A study by Cambridge, MA research firm TechTrends revealed that 46 percent of consumers said they are interested in TV-based e-commerce services, but interest levels varied greatly among different applications. For instance, while 53 percent of consumers were interested in printing product information or coupons from their TV set, only 33 percent were interested in ordering restaurant meals for immediate delivery.
According to the study, the most likely users for television-commerce services include premium cable and digital broadcast subscribers, active online shoppers and frequent customers of home shopping channels.

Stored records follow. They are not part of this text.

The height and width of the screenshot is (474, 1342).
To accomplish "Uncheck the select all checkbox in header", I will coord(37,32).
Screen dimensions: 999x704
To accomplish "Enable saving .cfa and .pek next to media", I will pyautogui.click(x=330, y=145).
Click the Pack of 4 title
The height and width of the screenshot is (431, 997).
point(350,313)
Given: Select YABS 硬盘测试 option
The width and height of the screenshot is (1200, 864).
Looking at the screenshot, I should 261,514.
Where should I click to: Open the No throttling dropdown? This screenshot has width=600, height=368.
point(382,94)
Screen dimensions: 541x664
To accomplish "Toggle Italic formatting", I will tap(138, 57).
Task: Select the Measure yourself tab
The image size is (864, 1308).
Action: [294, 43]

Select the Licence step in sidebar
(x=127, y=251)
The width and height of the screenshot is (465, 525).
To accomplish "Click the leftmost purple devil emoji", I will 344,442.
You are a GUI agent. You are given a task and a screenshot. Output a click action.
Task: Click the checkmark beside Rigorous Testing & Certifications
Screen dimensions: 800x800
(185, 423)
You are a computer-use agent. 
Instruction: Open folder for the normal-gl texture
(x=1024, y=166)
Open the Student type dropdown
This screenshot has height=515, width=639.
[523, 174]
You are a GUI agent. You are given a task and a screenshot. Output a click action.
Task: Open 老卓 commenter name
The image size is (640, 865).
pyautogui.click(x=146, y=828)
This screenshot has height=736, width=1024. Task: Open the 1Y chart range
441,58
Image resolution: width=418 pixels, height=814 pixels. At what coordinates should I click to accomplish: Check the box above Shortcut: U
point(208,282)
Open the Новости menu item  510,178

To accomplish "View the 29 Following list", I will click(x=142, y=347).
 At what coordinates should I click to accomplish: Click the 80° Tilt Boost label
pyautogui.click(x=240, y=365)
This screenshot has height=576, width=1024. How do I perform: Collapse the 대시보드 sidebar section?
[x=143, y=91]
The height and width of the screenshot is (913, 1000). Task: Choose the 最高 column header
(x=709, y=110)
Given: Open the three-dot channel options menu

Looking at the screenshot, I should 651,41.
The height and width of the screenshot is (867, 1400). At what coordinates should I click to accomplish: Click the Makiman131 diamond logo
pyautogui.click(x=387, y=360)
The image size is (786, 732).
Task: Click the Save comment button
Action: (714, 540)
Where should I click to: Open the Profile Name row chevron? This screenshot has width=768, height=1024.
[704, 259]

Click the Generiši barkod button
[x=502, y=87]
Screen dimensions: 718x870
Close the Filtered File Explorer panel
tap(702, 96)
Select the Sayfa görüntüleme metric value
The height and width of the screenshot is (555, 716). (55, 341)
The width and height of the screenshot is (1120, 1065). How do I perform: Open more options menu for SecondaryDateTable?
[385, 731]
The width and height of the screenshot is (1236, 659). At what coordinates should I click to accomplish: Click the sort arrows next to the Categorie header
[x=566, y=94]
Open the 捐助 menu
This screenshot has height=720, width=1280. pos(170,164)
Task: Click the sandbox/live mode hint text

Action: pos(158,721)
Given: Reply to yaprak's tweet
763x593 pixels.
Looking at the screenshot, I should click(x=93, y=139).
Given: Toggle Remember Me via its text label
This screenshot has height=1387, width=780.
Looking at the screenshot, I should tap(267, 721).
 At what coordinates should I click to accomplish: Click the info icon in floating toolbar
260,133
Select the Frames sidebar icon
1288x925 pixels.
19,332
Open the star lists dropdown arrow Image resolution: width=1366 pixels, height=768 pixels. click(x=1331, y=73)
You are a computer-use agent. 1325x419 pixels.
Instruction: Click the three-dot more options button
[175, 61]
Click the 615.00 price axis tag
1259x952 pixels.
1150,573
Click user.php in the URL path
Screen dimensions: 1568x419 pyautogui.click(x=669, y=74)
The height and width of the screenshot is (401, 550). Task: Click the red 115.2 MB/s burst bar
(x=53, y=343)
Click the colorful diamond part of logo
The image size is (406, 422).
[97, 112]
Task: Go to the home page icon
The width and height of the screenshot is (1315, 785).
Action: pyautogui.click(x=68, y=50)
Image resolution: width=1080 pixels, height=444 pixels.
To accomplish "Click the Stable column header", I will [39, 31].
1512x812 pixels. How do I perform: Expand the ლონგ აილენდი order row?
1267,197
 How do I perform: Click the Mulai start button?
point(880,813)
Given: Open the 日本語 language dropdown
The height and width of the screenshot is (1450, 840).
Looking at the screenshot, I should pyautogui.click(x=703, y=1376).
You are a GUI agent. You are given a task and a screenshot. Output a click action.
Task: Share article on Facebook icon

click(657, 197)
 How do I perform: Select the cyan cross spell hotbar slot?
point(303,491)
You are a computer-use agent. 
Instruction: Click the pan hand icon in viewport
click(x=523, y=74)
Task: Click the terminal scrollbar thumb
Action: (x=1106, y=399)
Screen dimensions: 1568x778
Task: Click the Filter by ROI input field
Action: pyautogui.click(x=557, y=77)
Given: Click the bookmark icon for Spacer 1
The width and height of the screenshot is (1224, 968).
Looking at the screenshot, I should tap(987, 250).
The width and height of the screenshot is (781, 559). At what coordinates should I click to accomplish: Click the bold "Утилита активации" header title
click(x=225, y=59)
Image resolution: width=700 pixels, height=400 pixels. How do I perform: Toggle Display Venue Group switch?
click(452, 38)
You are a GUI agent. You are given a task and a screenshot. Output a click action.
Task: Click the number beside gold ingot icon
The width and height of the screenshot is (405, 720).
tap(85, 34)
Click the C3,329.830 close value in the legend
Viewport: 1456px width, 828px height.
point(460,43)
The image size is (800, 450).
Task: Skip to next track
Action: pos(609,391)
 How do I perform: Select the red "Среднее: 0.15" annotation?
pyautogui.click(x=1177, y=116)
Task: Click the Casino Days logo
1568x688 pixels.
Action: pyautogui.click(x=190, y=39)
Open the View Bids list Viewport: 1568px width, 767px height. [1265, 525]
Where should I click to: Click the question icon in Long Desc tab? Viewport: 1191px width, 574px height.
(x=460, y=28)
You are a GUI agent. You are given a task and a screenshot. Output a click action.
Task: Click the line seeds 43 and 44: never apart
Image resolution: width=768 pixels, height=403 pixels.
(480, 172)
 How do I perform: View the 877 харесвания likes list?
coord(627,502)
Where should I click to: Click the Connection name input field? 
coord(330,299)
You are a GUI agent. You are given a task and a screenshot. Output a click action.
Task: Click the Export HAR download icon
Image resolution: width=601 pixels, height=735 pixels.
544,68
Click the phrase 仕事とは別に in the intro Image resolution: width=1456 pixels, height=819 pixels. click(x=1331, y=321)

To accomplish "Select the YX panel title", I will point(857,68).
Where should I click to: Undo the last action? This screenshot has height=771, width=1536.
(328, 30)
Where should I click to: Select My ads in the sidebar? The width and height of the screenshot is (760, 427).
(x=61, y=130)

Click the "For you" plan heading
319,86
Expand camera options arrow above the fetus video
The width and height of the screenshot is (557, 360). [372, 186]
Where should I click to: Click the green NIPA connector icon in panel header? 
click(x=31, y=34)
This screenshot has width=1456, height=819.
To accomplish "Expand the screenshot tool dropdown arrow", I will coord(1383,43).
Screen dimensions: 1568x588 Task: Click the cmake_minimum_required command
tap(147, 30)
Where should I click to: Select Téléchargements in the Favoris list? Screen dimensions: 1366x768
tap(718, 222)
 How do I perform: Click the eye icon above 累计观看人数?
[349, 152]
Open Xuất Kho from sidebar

"Even consumers who do not shop online represent an opportunity for online retailers," said Adriana Weinfeld, TechTrends research analyst. "Our research shows that almost half of these consumers are willing to pay a monthly fee to shop for products directly through their TV set. Since there are twice as many consumers who watch TV as surf the web, internet-based retailers like Amazon.com and Yahoo! could dramatically increase their available market by expanding their e-commerce services to the television."